Saved entries:
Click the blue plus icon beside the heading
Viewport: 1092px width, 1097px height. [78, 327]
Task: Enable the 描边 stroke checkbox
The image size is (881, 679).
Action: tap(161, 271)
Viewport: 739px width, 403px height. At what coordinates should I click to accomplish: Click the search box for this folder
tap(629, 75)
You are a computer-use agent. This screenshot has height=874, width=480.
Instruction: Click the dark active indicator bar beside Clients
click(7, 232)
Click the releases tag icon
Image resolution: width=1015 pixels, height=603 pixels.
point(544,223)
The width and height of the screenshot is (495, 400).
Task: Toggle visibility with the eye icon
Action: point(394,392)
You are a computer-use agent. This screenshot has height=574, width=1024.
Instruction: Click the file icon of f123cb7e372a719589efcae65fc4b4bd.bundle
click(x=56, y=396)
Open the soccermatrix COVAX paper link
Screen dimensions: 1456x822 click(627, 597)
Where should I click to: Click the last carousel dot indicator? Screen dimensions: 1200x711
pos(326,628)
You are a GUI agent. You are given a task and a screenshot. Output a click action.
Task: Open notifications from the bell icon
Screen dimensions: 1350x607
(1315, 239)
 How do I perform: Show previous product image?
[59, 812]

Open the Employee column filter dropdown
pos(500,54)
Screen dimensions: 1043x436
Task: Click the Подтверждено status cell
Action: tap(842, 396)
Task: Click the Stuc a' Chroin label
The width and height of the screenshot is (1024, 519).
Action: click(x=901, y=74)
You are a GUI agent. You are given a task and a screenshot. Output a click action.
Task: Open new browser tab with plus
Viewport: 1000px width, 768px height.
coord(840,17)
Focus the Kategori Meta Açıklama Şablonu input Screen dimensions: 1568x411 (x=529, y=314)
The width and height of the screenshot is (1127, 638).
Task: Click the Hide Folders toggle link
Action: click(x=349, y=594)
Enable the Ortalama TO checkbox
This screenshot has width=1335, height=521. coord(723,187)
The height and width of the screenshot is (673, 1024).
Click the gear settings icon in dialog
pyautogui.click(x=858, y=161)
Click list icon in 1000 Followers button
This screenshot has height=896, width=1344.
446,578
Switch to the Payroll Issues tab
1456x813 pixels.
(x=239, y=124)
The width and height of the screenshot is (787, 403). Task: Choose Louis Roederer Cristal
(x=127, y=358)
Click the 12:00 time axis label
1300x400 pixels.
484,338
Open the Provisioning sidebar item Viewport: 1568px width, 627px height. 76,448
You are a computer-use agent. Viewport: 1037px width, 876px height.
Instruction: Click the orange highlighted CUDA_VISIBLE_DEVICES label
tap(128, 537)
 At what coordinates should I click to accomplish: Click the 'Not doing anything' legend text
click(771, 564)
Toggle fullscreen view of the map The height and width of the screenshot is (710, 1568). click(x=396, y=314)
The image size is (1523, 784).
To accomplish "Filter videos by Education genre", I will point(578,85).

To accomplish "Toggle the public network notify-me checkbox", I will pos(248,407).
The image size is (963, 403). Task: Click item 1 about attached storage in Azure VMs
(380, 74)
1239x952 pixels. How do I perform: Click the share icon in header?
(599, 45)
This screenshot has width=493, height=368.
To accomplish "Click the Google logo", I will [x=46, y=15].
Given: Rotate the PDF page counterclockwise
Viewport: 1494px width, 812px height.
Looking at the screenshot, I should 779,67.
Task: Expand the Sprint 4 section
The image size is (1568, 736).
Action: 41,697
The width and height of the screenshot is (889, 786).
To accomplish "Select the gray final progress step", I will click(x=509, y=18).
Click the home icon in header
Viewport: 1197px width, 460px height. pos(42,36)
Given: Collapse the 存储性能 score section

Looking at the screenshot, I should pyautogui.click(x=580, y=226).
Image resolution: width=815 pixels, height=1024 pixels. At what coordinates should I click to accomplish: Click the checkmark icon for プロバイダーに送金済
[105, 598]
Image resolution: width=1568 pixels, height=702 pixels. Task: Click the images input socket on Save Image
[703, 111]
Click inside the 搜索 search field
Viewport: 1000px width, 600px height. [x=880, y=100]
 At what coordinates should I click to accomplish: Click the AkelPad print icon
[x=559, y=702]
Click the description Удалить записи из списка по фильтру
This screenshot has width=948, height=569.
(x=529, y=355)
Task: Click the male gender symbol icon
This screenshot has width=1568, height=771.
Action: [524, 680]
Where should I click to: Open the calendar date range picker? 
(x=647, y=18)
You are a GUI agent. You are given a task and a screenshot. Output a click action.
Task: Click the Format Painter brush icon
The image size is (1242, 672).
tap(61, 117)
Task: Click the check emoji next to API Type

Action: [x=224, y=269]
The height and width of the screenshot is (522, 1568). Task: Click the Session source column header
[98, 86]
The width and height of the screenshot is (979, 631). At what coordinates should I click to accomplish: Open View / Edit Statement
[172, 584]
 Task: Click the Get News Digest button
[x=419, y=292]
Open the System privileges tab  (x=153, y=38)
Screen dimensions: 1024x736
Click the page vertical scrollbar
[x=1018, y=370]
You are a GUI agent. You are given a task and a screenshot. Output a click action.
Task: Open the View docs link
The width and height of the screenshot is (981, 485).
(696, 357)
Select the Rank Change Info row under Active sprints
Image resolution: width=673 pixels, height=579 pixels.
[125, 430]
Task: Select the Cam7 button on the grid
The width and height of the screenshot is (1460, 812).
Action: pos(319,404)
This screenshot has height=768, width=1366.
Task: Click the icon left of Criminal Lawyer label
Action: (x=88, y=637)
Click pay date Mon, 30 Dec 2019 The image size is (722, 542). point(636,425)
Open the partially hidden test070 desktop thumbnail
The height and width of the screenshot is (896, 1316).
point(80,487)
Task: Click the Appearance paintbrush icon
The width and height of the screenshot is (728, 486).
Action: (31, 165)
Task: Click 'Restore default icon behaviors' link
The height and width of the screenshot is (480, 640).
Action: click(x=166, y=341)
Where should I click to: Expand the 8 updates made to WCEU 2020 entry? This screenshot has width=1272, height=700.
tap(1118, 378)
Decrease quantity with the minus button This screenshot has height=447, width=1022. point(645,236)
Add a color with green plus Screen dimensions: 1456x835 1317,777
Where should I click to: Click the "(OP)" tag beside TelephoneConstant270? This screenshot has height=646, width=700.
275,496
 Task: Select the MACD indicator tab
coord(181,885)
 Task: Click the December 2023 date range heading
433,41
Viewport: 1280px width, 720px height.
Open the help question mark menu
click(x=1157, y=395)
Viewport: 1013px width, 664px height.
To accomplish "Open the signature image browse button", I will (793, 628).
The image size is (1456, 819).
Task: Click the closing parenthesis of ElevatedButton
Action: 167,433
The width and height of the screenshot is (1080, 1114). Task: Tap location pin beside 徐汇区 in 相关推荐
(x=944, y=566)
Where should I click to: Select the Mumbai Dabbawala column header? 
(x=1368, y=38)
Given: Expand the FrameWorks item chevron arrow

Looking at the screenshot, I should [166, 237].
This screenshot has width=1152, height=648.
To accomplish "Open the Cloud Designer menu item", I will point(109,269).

**WORK TO BE COMPLETED**. If a line in the data contains the string "computer", copy it.

**WRITTEN RESPONSE**.
You are a computer-use agent. This screenshot has height=874, width=480.
You are a computer-use agent. This screenshot has height=574, width=1024.
You are a computer-use agent. Viewport: 1037px width, 876px height.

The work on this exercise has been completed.